Ini adalah prinsip dasar dalam Islam: kehidupan anak tidak boleh dikorbankan atas alasan ekonomi. Islam tidak hanya mengharamkan praktik keji seperti penjualan bayi, tetapi juga menyediakan sistem yang mampu mencegahnya sejak akar. Islam memiliki pandangan sistemik yang menyeluruh: dari menjaga keturunan (nasab), menjamin kesejahteraan ibu dan anak, hingga memberikan sanksi tegas bagi pelaku kejahatan.
Dalam sistem Islam, negara wajib memenuhi kebutuhan dasar setiap individu: sandang, pangan, papan, pendidikan, dan kesehatan. Perempuan yang hamil, baik dalam kondisi menikah maupun tidak, tetap dilindungi, dan nasab anak dijaga. Tidak akan ada ruang bagi keputusasaan ekonomi yang mendorong seorang ibu menjual bayinya.
Pendidikan dalam Islam ditanamkan berbasis akidah, membentuk manusia yang memiliki kesadaran akan tanggung jawab di hadapan Allah. Setiap individu dididik agar tidak sekadar mengejar duniawi, tetapi juga menjaga amanah dan menghormati kehidupan. Orang tua akan merasa malu jika melalaikan atau menyia-nyiakan anaknya. Aparat negara pun tidak akan berani menyeleweng, karena sanksi syariat tidak hanya menjerakan secara fisik, tetapi juga secara moral dan sosial.

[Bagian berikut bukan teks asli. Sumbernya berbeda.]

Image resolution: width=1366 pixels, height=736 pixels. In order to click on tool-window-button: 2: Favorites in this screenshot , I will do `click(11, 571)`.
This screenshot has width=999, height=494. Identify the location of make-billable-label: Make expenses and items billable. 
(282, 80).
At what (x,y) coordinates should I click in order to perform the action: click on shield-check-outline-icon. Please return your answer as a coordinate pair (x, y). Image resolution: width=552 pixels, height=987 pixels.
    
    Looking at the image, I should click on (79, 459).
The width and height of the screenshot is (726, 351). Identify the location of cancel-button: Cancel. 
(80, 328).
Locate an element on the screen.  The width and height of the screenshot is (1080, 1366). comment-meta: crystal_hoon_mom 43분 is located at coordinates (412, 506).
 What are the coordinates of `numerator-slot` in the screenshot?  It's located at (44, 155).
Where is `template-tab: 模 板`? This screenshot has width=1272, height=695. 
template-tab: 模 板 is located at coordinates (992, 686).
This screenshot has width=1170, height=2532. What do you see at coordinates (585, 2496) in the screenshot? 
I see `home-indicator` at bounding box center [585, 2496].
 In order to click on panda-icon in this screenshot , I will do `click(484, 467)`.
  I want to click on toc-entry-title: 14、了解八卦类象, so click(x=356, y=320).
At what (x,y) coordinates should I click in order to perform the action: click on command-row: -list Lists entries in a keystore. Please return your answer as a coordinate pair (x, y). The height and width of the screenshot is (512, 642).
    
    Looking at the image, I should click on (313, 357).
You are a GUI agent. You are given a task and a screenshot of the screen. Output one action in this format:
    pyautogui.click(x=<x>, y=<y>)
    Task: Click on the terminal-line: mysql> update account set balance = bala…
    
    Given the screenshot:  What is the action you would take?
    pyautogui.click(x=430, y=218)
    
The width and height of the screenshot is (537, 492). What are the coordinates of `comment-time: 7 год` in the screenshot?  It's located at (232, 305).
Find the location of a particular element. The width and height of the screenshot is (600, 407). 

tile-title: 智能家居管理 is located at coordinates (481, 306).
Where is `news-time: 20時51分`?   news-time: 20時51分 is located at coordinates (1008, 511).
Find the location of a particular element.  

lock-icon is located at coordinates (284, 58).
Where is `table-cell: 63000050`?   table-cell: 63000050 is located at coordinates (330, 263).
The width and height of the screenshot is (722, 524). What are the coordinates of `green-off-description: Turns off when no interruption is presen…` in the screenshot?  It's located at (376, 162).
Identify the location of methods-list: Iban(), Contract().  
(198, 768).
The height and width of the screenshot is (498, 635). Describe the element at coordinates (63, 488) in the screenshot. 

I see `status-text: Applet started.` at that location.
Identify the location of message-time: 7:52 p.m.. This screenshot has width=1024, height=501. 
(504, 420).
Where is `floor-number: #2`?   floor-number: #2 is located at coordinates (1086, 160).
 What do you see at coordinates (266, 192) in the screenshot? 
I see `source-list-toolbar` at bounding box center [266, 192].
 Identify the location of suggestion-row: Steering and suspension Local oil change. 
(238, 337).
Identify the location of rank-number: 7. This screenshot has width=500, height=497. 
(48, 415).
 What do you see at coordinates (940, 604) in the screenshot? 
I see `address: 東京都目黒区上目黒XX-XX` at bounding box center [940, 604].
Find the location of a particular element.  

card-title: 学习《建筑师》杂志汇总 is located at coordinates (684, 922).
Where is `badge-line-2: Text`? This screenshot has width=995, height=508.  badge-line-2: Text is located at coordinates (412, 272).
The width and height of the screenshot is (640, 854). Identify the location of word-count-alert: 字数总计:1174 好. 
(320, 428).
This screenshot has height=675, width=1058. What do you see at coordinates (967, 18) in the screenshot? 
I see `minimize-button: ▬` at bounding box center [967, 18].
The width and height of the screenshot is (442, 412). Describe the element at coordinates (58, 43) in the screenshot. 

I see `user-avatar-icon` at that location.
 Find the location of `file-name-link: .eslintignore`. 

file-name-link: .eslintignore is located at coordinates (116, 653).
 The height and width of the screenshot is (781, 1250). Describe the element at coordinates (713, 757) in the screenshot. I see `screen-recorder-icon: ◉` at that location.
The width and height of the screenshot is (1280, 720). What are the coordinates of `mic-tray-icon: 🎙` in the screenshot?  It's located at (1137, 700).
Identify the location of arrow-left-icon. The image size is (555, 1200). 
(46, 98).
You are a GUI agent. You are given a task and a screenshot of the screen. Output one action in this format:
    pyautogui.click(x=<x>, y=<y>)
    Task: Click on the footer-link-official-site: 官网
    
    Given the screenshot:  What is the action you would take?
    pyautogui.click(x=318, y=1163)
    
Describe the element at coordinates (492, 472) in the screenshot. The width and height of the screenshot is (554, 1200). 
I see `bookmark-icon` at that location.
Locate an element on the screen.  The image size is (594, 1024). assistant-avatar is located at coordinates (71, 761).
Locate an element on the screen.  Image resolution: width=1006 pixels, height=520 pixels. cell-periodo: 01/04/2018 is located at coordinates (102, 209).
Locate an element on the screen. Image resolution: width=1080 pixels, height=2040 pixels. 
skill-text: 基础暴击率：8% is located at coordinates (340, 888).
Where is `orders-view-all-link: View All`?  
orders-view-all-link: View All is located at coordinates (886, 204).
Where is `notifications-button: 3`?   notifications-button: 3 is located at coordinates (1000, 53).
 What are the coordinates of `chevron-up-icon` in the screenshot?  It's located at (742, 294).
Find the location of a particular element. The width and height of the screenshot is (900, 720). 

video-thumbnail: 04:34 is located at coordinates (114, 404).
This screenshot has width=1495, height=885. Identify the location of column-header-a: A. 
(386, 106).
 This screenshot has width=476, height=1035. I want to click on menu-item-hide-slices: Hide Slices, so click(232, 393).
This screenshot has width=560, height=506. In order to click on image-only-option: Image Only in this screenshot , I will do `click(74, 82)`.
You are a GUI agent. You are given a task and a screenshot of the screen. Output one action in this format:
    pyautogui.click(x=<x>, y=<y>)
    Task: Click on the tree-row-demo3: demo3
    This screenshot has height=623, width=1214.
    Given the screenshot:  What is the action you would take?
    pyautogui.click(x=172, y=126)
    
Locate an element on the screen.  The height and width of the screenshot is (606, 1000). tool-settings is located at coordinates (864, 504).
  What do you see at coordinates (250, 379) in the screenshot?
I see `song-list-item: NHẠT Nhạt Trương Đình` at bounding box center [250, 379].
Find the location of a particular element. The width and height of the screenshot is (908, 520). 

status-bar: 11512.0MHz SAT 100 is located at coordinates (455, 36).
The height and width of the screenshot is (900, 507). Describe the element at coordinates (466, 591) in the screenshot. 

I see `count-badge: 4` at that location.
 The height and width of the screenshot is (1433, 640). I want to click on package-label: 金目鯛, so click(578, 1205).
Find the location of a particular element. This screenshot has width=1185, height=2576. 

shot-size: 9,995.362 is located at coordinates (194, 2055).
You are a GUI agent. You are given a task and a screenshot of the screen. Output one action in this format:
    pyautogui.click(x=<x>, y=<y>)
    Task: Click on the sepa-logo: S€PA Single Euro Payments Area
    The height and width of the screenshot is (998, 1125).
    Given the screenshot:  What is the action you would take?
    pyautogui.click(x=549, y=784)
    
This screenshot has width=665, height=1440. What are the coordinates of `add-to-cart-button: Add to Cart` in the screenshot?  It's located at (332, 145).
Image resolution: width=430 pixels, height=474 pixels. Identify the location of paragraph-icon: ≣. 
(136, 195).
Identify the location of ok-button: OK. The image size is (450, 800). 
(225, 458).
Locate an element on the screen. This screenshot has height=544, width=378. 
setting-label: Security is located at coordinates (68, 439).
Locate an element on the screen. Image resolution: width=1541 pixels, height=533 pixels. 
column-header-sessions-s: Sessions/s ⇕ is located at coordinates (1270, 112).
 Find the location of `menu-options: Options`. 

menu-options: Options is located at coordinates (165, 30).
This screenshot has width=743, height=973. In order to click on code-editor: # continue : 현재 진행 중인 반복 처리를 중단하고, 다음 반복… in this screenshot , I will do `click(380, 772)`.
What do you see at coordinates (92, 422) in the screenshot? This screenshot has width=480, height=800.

Islam juga memiliki sistem sanksi tegas yang akan menghentikan sindikat kejahatan secara sistemik. Perdagangan bayi sebagai bentuk tindak pidana perdagangan orang (TPPO) akan dikenai sanksi had atau ta’zir tergantung tingkat dan dampaknya, serta akan diputus oleh qadhi (hakim syar’i) dengan wewenang penuh. Tidak ada ruang kompromi bagi kejahatan semacam ini, terlebih jika dilakukan terorganisir dan melibatkan pejabat.
Apa yang terjadi saat ini adalah cermin dari kegagalan total sistem sekuler dalam menjaga nilai kemanusiaan. Saat hukum dibuat atas dasar akal manusia dan kepentingan politik, bukan wahyu Allah, maka yang terjadi adalah maraknya kerusakan dan hilangnya rasa tanggung jawab terhadap anak-anak. Kasus ini bukan yang pertama, dan bukan pula yang terakhir jika akar persoalannya tidak dicabut.
Peringatan ini harus menjadi momentum bagi kita untuk mengevaluasi sistem kehidupan yang selama ini kita terapkan.
Perlindungan sejati bagi anak bukanlah sekadar memperbaiki data kependudukan atau menambah pos pengawasan, tetapi menata ulang sistem kehidupan secara menyeluruh berdasarkan Islam. Hanya dengan penerapan Islam secara kafah (menyeluruh), anak-anak akan mendapatkan perlindungan hakiki sejak dalam kandungan hingga tumbuh menjadi generasi penegak peradaban mulia.